On average, Canadian schools, primary and secondary, are better than American schools. When we arrived in Canada from Cape Town, South Africa (in the good old days of high standards), my daughter had to be bumped up two years. Had we emigrated straight to the USA, it would have been three years, easily. A 12-year old South African would have been in class with 15 year-old Americans.
A US-based correspondent for The Economist confirms that, “After two years of school in England, our six-year-old was so far ahead of his American peers that he had to be bumped up a year, where he was also ahead.” And his child was in a “good” American school!
In fact, as our author notes, “At 15, children in Massachusetts, where education standards are higher than in most states, are so far behind their counterparts in Shanghai at math that it would take them more than two years of regular education to catch up.” UPDATE: (8/9/021): This last fact is enormously telling. Our best schools are un-competitive with the best in the world.
At the heart of the problem is an educational ethos that prizes building self-esteem over academic attainment. This is based on a theory that self-confidence leads to all manner of other virtues, including academic achievement, because children who feel good about themselves will love learning – right? Not entirely.
American children came top at thinking they were good at maths, but bottom at maths.
I covered the self-esteem cult for kids as far back as the year 2000, when I had reviewed the book of a brilliant Canadian professor by the name of Marilyn Bowman.
In a 1997 monograph, Bowman forewarned that, while “every kind of social problem is analyzed as the outgrowth of low self esteem,” and while “treatment programs to teach people how to love themselves are put forward as the means of raising self-esteem,” not only is “the relationship between emotion and well being not robust, causal or meaningful,” but, on the contrary, there is a dark side to self-esteem. “The prototype aggressor,” explains Bowman, “is a man whose self-appraisal is unrealistically positive.”
American kids have dangerously elevated self-esteems. Drumming up feel-good ignorance can be risky business.
Concludes the Economist in 2016:
American children came top at thinking they were good at maths, but bottom at maths. For Korean children, the inverse was true: they considered themselves poorer at maths than the children of any other country, but were the best. The OECD study, similarly, found that American children believe they are good at maths and, indeed, are adept at very simple sums; but give them something halfway tricky and they struggle.
This is perverse. The self-esteem movement is drenched in the language of mutual respect; yet encouraging in children an inflated idea of their accomplishments is not respectful at all. It is delusional.
READING:
On the Program for International Student Assessment (PISA) two-thirds of American children were not proficient readers.
The most recent PISA test was given in 2018 to 600,000 15-year-olds in 79 education systems around the world, and included both public and private school students. In the United States, a demographically representative sample of 4,800 students from 215 schools took the test, which is given every three years.
Although math and science were also tested, about half of the questions were devoted to reading, the focus of the 2018 exam. Students were asked to determine when written evidence supported a particular claim and to distinguish between fact and opinion, among other tasks.
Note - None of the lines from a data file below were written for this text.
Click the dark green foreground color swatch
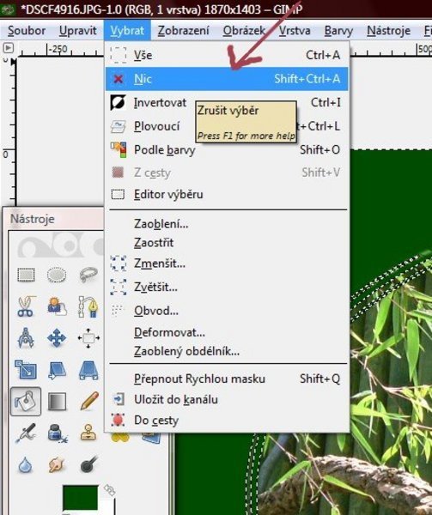432x515 pixels. coord(81,498)
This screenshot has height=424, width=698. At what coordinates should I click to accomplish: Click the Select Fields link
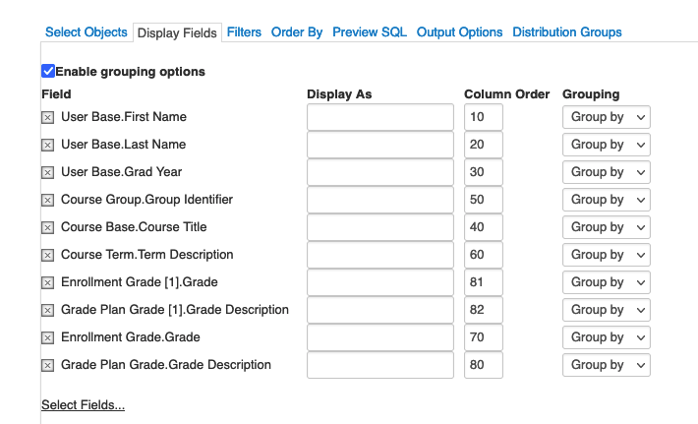(x=83, y=405)
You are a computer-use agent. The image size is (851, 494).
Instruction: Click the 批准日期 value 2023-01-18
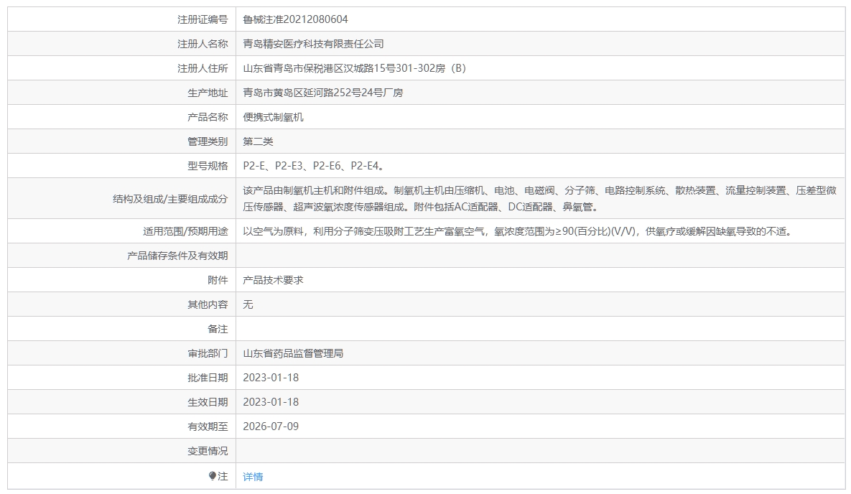[271, 378]
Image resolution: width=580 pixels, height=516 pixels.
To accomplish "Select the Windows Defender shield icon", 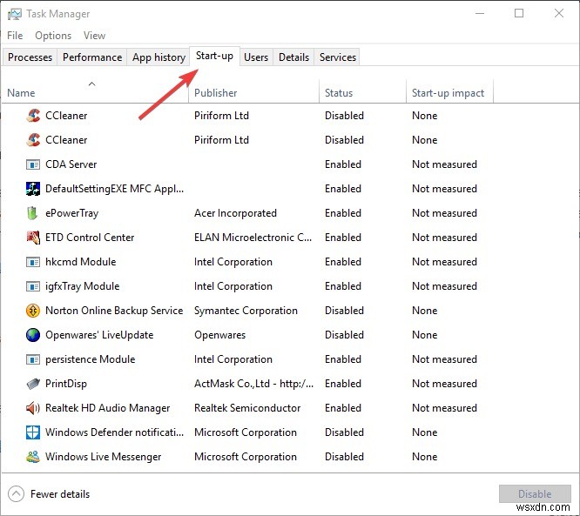I will (33, 432).
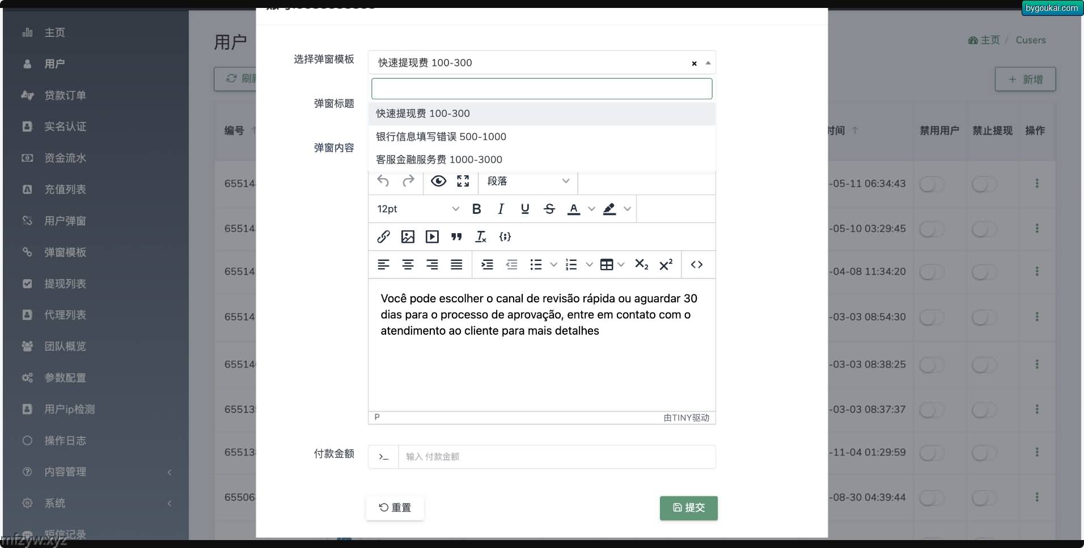Click the 提交 submit button
Viewport: 1084px width, 548px height.
688,508
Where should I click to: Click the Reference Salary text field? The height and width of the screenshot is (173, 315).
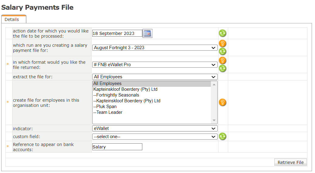pyautogui.click(x=117, y=147)
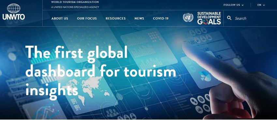Click the UNWTO wordmark text
This screenshot has width=277, height=120.
[14, 17]
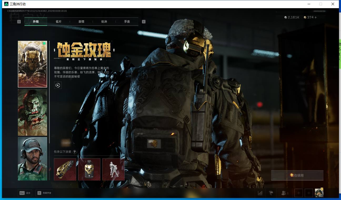Screen dimensions: 341x200
Task: Switch to the 名片 tab
Action: (58, 22)
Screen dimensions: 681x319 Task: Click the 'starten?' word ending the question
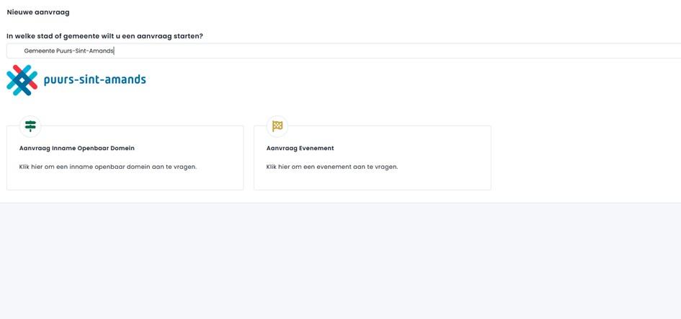point(187,36)
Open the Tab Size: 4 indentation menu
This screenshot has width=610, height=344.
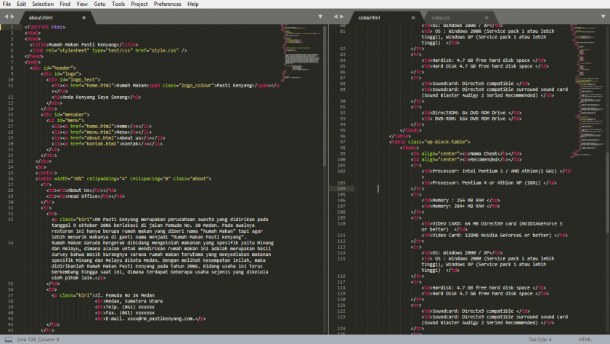click(x=540, y=339)
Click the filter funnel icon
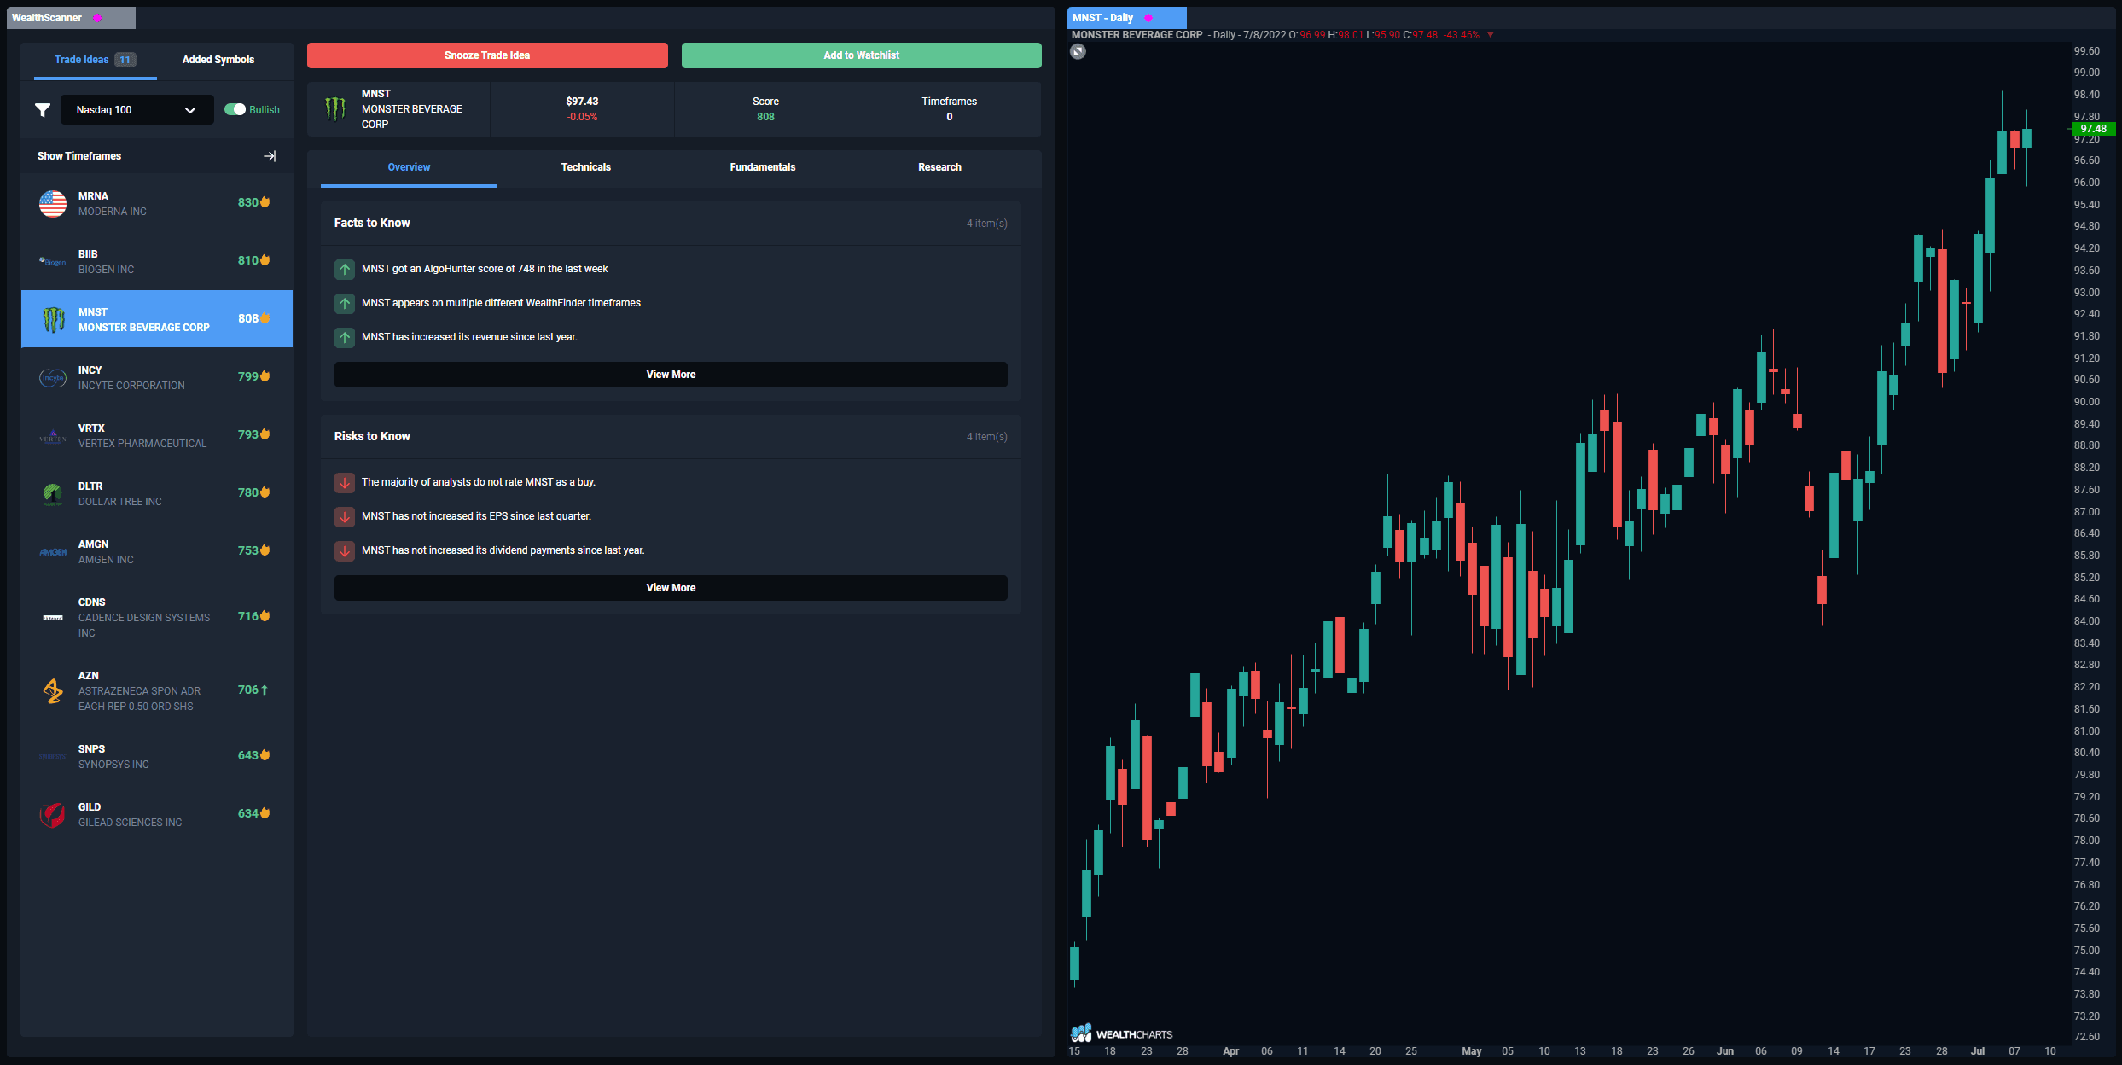2122x1065 pixels. (x=42, y=109)
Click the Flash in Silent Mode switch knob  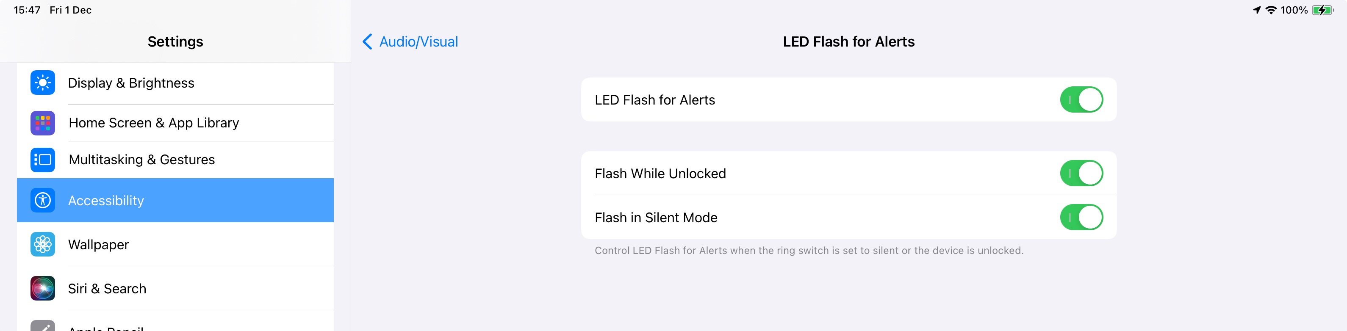1090,217
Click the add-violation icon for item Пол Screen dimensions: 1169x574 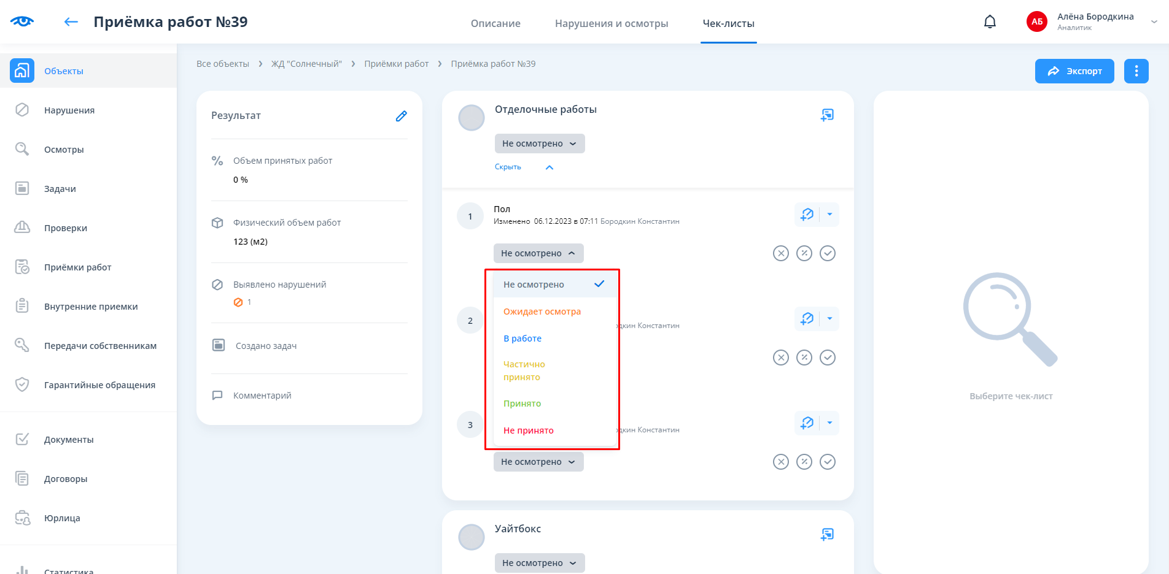tap(807, 215)

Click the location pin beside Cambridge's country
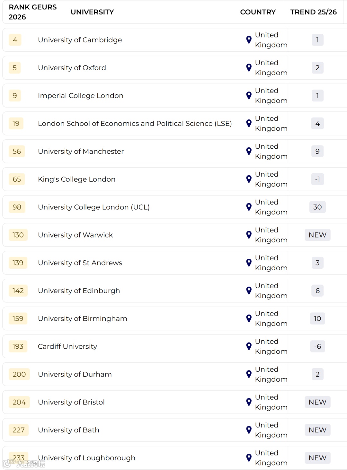[249, 40]

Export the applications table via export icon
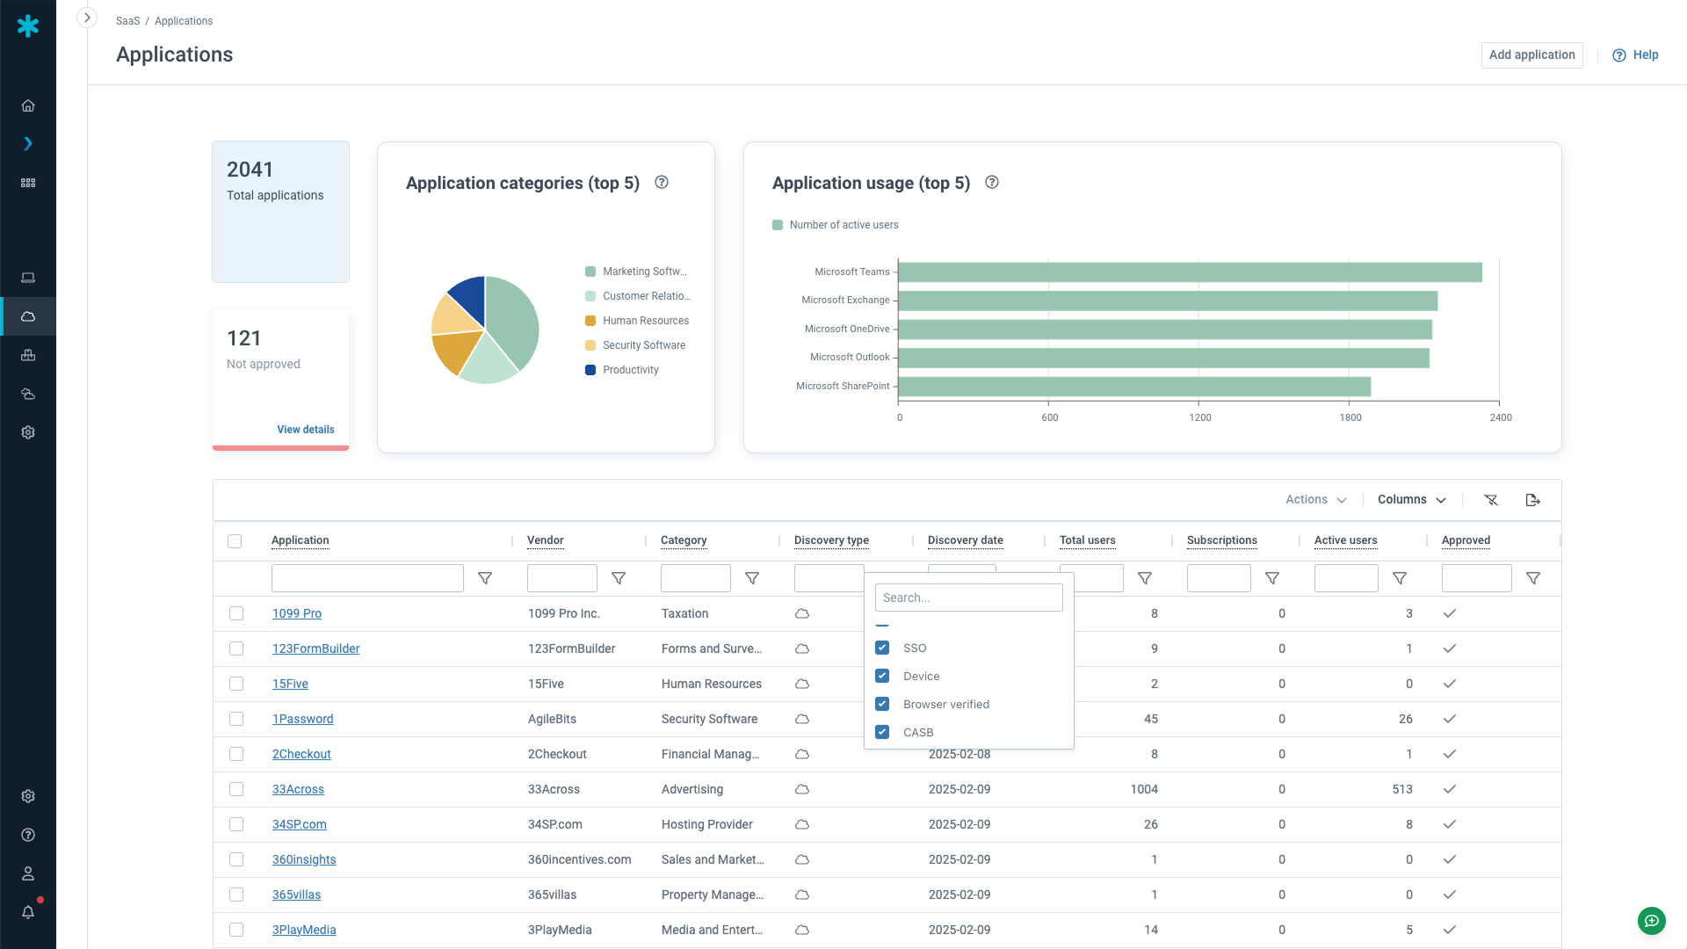[1533, 499]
The top performers in reading were four provinces of China — Beijing, Shanghai, Jiangsu and Zhejiang. Also outperforming the United States were Singapore, Macau, Hong Kong, Estonia, Canada, Finland and Ireland. The United Kingdom, Japan and Australia performed similarly to the United States.
Not surprising. I think the decline has been going on for a long time. When I entered a well-ranked STEM university in 1974, I suffered a pretty bad first quarter, as did a number of other aspiring engineers. Those of us who survived all had to agree that college improved as soon as we accepted that it was not just the 13th grade. I did note that the guys who’d graduated from Catholic (boys) high schools seemed to have a better grasp of what to expect. The colleges back then were still trying to uphold standards—they brought in a lot of serious students from foreign countries. They didn’t care that you had grown up with The New Math, or that McGuffey Readers had been eliminated. You better be able to read and write and do derivatives and integrals.
Now, I’m not so sure they hold to the same standards. In the late 70s, with a mere bachelors degree I was able to get a good job with a major aerospace company. Many did. Few engineers went to graduate school, which seemed like a path into academia in those days. A bachelors degree in engineering from that era was sufficient to ensure that the holder could be trained to handle virtually all of the tasks needed to put an aircraft aloft. If an engineer went to grad school at that time, it was almost always to get an MBA. These days, I notice that companies hire new graduates already possessing a master’s in engineering, and those that only have a bachelors degree, are all planning to get a master’s. It would seem the extra credential is needed for basic assurance. Just as UPS only hires people for delivery jobs who are college graduates. With them, their needs are a little more basic. The degree, they believe, gives them some assurance that the employee can read an address.